▶ [Recorded information]

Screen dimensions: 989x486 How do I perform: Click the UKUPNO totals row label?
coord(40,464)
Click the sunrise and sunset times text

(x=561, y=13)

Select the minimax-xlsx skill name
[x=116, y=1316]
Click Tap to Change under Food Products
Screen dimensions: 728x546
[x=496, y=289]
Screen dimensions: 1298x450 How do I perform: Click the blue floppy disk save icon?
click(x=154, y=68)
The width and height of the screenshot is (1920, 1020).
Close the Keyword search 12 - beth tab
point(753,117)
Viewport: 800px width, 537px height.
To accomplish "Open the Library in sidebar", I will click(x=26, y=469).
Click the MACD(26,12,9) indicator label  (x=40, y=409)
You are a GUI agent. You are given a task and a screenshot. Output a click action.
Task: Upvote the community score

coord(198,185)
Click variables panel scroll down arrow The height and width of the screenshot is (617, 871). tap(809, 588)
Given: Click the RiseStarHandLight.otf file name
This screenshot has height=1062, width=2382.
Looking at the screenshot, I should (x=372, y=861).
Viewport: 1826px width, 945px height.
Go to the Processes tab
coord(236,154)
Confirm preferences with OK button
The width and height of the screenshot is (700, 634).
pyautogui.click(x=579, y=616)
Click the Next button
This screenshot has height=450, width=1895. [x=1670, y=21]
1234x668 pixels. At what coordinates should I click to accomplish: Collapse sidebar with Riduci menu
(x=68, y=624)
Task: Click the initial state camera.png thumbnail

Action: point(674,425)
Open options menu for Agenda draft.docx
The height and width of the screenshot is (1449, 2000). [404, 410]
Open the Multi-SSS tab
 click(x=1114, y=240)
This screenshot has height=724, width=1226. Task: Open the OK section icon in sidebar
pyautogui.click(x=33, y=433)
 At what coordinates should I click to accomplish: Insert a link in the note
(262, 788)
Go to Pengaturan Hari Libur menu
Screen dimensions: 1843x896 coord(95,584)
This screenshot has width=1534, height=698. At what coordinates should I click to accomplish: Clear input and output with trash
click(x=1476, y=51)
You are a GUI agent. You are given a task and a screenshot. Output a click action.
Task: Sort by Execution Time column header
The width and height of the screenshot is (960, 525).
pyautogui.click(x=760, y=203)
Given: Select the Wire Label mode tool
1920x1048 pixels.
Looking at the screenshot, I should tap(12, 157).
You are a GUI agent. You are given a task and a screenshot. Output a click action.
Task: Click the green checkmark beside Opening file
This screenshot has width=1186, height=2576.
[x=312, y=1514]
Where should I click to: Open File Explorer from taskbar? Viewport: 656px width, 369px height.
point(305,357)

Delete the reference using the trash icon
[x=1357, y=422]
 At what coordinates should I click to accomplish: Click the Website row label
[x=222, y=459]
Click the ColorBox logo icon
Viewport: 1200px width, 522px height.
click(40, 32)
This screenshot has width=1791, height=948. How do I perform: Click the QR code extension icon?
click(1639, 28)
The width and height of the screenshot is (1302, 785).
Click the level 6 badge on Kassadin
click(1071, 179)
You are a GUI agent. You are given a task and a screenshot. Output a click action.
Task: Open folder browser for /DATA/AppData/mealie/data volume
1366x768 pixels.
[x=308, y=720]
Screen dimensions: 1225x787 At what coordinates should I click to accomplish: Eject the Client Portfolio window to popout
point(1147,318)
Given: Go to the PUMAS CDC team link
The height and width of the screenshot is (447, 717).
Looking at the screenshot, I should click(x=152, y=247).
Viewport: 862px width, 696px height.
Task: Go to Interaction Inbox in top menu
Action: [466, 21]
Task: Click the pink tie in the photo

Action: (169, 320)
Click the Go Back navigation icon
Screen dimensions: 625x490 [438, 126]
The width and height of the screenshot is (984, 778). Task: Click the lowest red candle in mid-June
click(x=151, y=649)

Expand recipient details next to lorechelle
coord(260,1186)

▶ [What the exercise asks] In the data above, retype exactly and only the lines between the one holding "This screenshot has width=1534, height=698." and the one holding "Given: Go to the PUMAS CDC team link", inclusive.

▶ [Solution for this exercise]
This screenshot has width=1534, height=698. At what coordinates should I click to accomplish: Clear input and output with trash
click(x=1476, y=51)
You are a GUI agent. You are given a task and a screenshot. Output a click action.
Task: Sort by Execution Time column header
The width and height of the screenshot is (960, 525).
pyautogui.click(x=760, y=203)
Given: Select the Wire Label mode tool
1920x1048 pixels.
Looking at the screenshot, I should tap(12, 157).
You are a GUI agent. You are given a task and a screenshot. Output a click action.
Task: Click the green checkmark beside Opening file
This screenshot has width=1186, height=2576.
[x=312, y=1514]
Where should I click to: Open File Explorer from taskbar? Viewport: 656px width, 369px height.
point(305,357)

Delete the reference using the trash icon
[x=1357, y=422]
 At what coordinates should I click to accomplish: Click the Website row label
[x=222, y=459]
Click the ColorBox logo icon
Viewport: 1200px width, 522px height.
click(40, 32)
This screenshot has width=1791, height=948. How do I perform: Click the QR code extension icon?
click(1639, 28)
The width and height of the screenshot is (1302, 785).
Click the level 6 badge on Kassadin
click(1071, 179)
You are a GUI agent. You are given a task and a screenshot. Output a click action.
Task: Open folder browser for /DATA/AppData/mealie/data volume
1366x768 pixels.
[x=308, y=720]
Screen dimensions: 1225x787 At what coordinates should I click to accomplish: Eject the Client Portfolio window to popout
point(1147,318)
Given: Go to the PUMAS CDC team link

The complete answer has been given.